Treatments include conservative management with antithrombotic medications and behavioral modification to limit head rotation, surgical resection of the compressing structure, surgical C1-C2 fusion, surgical vertebral artery decompression, vertebral artery stenting, and rarely vessel sacrifice.2 A multidisciplinary discussion involving the patient should be pursued, weighing the risks versus benefits of these options. Different lesions may lend themselves to certain approaches, but surgery is often reserved for patients with stroke or disabling symptoms not responsive to conservative management.

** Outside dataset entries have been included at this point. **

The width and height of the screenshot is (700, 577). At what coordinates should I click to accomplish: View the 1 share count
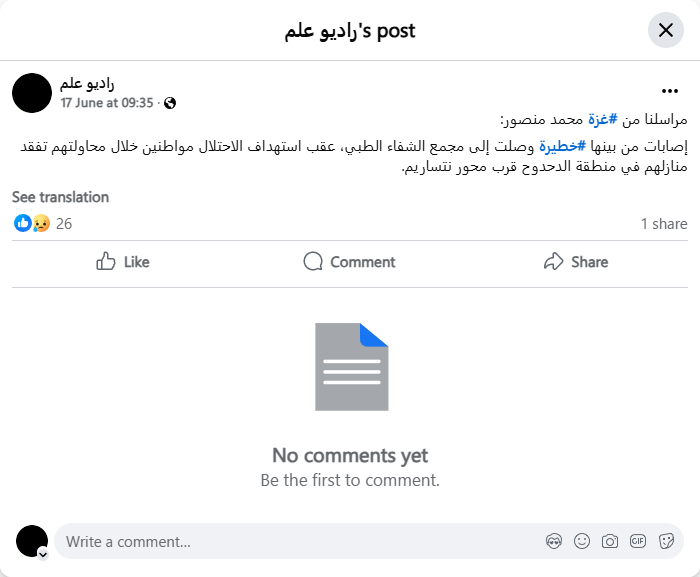click(x=664, y=224)
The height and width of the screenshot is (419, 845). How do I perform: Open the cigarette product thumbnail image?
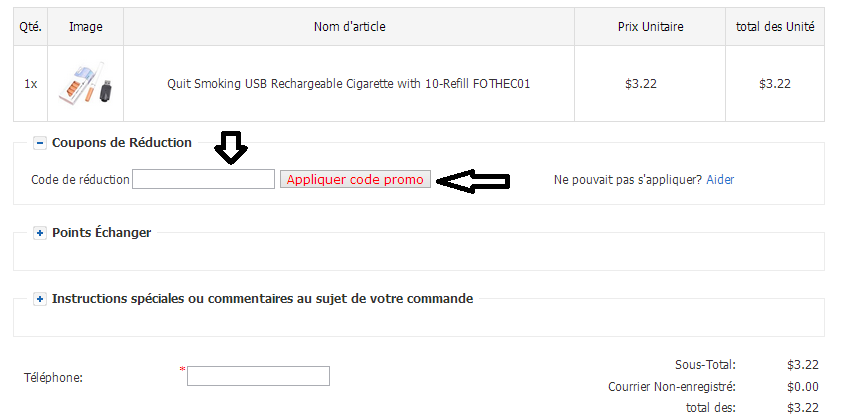coord(86,83)
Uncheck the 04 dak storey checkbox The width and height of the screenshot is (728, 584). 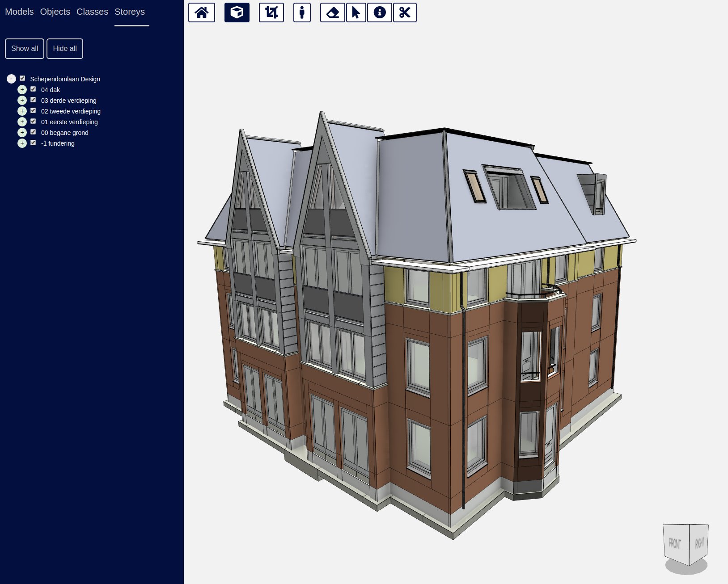[33, 89]
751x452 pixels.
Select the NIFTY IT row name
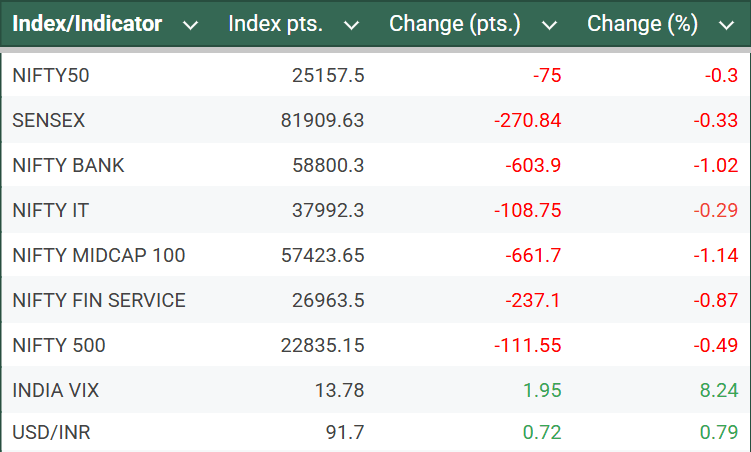pyautogui.click(x=56, y=210)
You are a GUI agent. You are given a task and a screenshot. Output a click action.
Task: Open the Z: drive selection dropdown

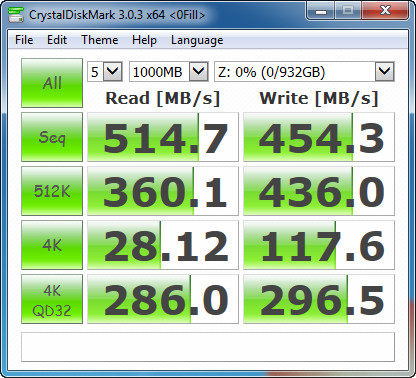pyautogui.click(x=304, y=71)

Intraoperative angiography can provide a real time assessment of the efficacy of decompression resection.10 Future studies to determine the best treatment are warranted but challenging given the relative rarity and heterogeneity of this entity.

Teaching Points:

  • Bow hunter’s syndrome occurs when there is vertebral artery stenosis or occlusion from compression during head rotation that results in vertebrobasilar insufficiency.

  • Symptoms can range in severity from transient vertigo to posterior circulation stroke.

  • Diagnosis requires dynamic imaging during head rotation, and the gold standard is digital subtraction angiography.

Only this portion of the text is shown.